One Eternity Later
What I did on my summer vacation
The last post ended with me prying open a prototype and finding an ant colony living inside it, larvae and all. A real low point, narratively speaking. Then I did the responsible thing and left the country.
Summer happened. There was a trip to California, then a longer one to Ireland. The bench in New York went quiet for a while, which is the polite way of saying I was eating cheese on a different continent. Progress slowed. It did not stop. A surprising amount of this project happens on tray tables and in hotel rooms, where all you need is a laptop and a stubborn problem.
The travel did push one thing way back. I kept meaning to send the boards off to be manufactured, and I kept not doing it, because finalizing a circuit board from a different time zone is a special kind of procrastination fuel. I finally got the order in, and the blue box landed on my counter this week.

Inside were my first real custom circuit boards. Up until now Phoebe has been a pile of off-the-shelf breakout boards wired together and held in place with optimism. These are boards I drew myself, sent to a factory, and got back as actual hardware with my plant’s name on the silkscreen.

Three boards, one bench
There are three custom boards in this version of Phoebe. The Prong is the soil sensor, the bit that actually goes into the dirt. The Head holds the sensors that need to breathe and see the sky. The Spine is the backbone that ties everything together and gives the whole bird a nervous system.
I designed them in that order, the Prong first and the Spine last. That detail turns out to matter.
I put the first two on the bench.
The Prong, my firstborn
The Prong was the very first circuit board I have ever designed. So, predictably, it does not work.

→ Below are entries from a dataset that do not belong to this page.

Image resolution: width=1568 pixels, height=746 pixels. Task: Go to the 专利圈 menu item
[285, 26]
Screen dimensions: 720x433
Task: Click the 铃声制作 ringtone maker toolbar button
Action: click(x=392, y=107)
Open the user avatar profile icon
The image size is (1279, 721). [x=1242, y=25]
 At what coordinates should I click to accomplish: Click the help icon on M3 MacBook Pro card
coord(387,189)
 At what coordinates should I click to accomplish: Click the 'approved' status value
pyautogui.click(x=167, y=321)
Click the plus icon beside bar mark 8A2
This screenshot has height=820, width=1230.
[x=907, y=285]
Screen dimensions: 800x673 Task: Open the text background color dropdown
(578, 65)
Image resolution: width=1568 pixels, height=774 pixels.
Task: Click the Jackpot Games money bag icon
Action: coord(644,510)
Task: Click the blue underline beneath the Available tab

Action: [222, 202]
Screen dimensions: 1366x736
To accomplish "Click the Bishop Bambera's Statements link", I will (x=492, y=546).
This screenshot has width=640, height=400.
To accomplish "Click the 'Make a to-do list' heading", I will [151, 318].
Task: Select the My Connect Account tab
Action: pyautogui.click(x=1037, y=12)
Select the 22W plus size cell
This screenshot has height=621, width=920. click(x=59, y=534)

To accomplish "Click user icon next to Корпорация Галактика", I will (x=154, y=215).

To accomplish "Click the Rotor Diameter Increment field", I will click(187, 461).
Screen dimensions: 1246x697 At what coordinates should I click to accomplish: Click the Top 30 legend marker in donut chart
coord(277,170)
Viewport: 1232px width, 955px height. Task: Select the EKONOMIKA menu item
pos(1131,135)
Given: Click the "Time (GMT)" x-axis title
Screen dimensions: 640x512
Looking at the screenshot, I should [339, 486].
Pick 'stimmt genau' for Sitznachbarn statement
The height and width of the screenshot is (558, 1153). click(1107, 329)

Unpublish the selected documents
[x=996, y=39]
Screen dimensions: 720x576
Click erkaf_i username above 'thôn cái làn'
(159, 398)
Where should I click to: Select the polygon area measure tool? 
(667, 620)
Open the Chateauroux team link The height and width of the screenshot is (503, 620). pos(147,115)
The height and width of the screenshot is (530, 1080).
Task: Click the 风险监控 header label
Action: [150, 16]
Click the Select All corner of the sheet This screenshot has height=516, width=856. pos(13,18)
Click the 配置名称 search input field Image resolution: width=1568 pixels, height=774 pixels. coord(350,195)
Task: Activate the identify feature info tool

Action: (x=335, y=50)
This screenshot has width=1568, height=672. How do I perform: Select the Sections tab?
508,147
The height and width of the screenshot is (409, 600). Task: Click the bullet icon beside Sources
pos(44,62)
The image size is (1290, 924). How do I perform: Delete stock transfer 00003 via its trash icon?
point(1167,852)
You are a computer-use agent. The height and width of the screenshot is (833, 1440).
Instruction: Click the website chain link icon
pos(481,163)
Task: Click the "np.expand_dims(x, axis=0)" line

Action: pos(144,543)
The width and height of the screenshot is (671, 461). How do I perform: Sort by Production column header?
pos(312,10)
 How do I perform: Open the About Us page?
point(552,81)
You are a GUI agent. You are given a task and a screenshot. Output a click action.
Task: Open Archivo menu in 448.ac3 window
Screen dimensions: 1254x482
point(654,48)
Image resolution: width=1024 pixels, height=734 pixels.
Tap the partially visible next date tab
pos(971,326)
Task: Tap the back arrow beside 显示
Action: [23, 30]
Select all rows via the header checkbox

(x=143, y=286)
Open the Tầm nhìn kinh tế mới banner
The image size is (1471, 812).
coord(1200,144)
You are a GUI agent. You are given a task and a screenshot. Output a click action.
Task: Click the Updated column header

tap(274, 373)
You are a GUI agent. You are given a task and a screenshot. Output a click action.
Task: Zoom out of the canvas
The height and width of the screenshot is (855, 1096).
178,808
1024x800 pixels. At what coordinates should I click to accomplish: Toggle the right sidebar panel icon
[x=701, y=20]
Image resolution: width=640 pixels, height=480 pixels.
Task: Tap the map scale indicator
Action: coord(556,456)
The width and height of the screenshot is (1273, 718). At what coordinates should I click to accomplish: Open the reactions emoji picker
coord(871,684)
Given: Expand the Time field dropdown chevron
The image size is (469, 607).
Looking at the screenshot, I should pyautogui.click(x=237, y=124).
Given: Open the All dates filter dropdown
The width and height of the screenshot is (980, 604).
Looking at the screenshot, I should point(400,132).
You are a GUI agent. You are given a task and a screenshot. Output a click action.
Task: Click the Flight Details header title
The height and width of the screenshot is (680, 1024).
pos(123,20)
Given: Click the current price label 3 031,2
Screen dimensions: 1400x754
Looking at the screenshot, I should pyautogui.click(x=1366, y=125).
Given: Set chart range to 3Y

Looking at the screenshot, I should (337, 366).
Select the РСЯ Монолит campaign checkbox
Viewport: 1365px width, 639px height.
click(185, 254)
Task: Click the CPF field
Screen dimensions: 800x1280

I want to be fair to her, because she is not a total loss. After a fair amount of bench surgery I got her to power up, talk to me, and report soil temperature and air humidity. The basics are there. The skeleton is sound. She is a real working device in most of the ways that count.
But the one job she exists to do, sensing moisture in soil, is the one thing she cannot do. The sensing part of the board has a layout problem I baked in at design time, and no amount of clever bench work fixes a mistake you drew six weeks ago. She needs a redesign to be functional.

I am genuinely not upset about this. The Prong proved that the idea works and that I can take a thing from my head to a factory in China and back. That it needs another lap is exactly what a first attempt is for.
The Head, which had the decency to just work
The Head was the last board I designed. It works flawlessly.

I plugged it in and it just did its job. The light sensor saw the light. The gas sensor passed its self-test and started smelling the room. There was no saga. There was no bench surgery. There was a slightly anticlimactic feeling of “oh, is that it.”
The lesson writes itself. The first board I ever designed is the one held together with bodge wires, and the last one is the one that works the first time. You get better at this by doing it badly a few times first. Nobody tells you that the reward for the practice is that your most recent mistake is smaller than your last one.
Meanwhile, in the dirt
While all of this was happening on the bench, the actual point of the project kept going outside.
The garden started producing. I pulled the first real beet harvest of the year, which is the kind of small triumph that makes the soldering feel worth it.

Beets, salad greens, broccolini, and a cabbage worm situation I will spare you the close-up photos of. The point is that I have been actually using Phoebe through a real growing season, not just testing her, and using a thing is the fastest way to find everything wrong with it. A pile of small software improvements came straight out of leaning on her while my hands were dirty.
The biggest one is a fix to a bug I had pinned on the ants. Back in that post, Phoebe kept waking up not knowing who she was, her name and WiFi password wiped clean, and the ants made a convenient suspect. The real culprit was me.
Early on, while I was first getting WiFi provisioning working, I added a fallback. If she could not connect, she would wipe her saved credentials and drop back into setup mode. It seemed reasonable at the time. In practice it meant that every time the WiFi so much as blinked, she nuked her own memory. A router unplugged for a minute, a neighborhood power outage, a heavy fog rolling through the cold frame, and she would forget everything and sit there politely waiting to be reintroduced.
I took the fallback out. Now a dropped connection is just a dropped connection. She waits, she retries, and she keeps her name. She no longer gets amnesia every time it rains.
Next: can I make the hard one work
That leaves the Spine.
The Spine is the backbone, the board that everything else plugs into, and it is by far the most complicated of the three. If the Prong is my firstborn and the Head is the one that turned out fine, the Spine is the final boss.
It is at the factory in China right now. The next post is the one where I find out whether the most ambitious board I have ever designed survives contact with a bench, or whether it joins the Prong in the redesign pile.
I have a guess. I am not going to tell you what it is.